Just as an aside, thinking about my prior attitudes, I have come to believe that ‘depression’ is a horribly overused term, as in popular usage at least it can signify anything from a bad few weeks to serious clinical illness. I am not saying that those who actually understand mental health issues talk of depression in this way, but the word has become seriously devalued by its more general societal usage, whereby it can connote practically any bad feeling a person may have for a sustained period***.

Anyway, I suppose my first lesson in the seriousness of your illness, which came long before the realisations mentioned above, came from your occasional black moods. I remember in particular one Sunday evening where you did not really wish to speak or interact. You exuded a aura of bleakness, and no matter what I tried to do or say, there appeared to be nothing I could do about it. It left me wondering things like, “What have I done? Is this my fault? How can I fix this? Why is Pan behaving like this?” I didn’t know how to handle it. Your illness seems to have changed, and your black moods are subtly different now. I’m not sure I have figured out how to deal with them, from my own point of view, but I certainly know more about what to do and what not to do than I once did.

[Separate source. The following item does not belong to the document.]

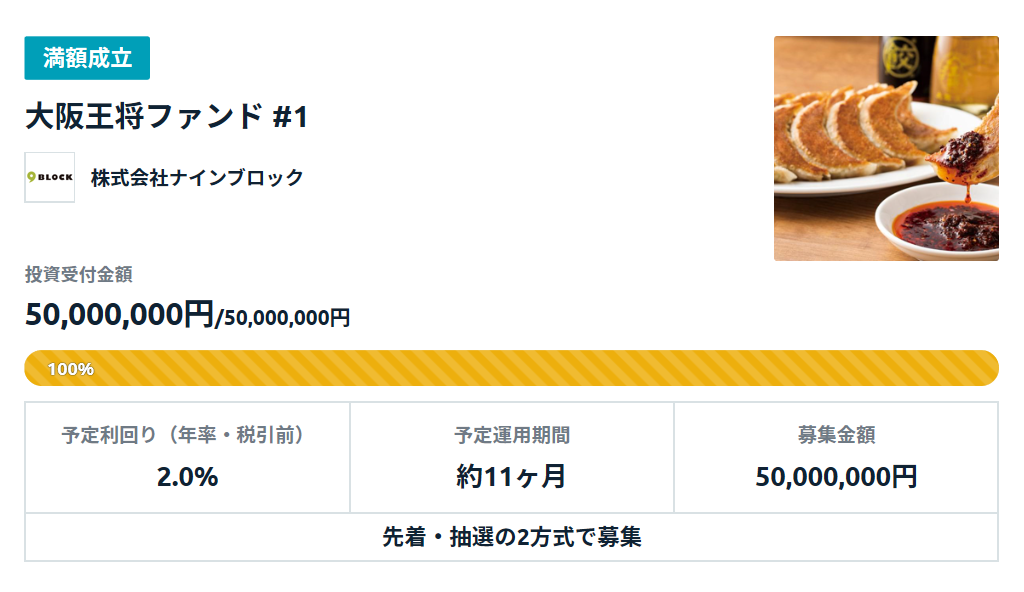
Task: Open the 大阪王将ファンド #1 title link
Action: [x=167, y=117]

I might add that much of the understanding I have gained of your illness has come from you. As you have educated yourself about the issues, you have educated me. In that respect, Confessions of a Serial Insomniac has been a tremendous help. You write cogent, coherent, insightful and moving accounts here that you are often unable, due to the difficulty of talking about these issues, to express to me or anyone in person. I started writing ‘real life’ there for ‘in person’, falling into the dangerous delusion that the written form is somehow less real. Far from it. In fact, it allows one to be more revealing in some ways. I suspect that the closest you come to being able to communicate as you do on here, in verbal form, is when you meet C.

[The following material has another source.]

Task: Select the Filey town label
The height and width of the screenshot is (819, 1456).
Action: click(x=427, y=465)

Anyway, next question please…

* Through our 10 months’ email correspondence prior to meeting face to face, I had shared a lot with A, including the fact that I had depression and that I took Fluoxetine (Prozac) to treat it it.
** This was during my postgraduate course – I would have been 21 or 22. I was taking, I think, 60mg daily, and initially cut it down, before I stopped taking it altogether. It was partly because I’d been feeling fairly good and fell into the trap of thinking I was ‘better’, and it was partly due to A’s encouragement. It – in part, at least – led to my second biggest psychological collapse (after the present one) to date.
*** One thing that A hasn’t mentioned here is that he has in the past said that he felt that my receiving a proper, psychiatric diagnosis was of great benefit. As I recall (and I welcome his correction(s) if I am misreporting him), he felt that saying, “I have borderline personality disorder” as opposed to “I’m depressed,” allowed one brought up with the views he had formerly held to note the presence of a real, tangible medical condition, rather than expressing their ‘having a few bad days’ erroneously. I would point out that I feel, have always felt, and that A now feels, that depression is a ‘real, tangible medical condition’. However, we are dealing with stigmatic stereotypical societal views here (how alliterative), and I would agree that most people probably do misuse and, indeed, misunderstand the term.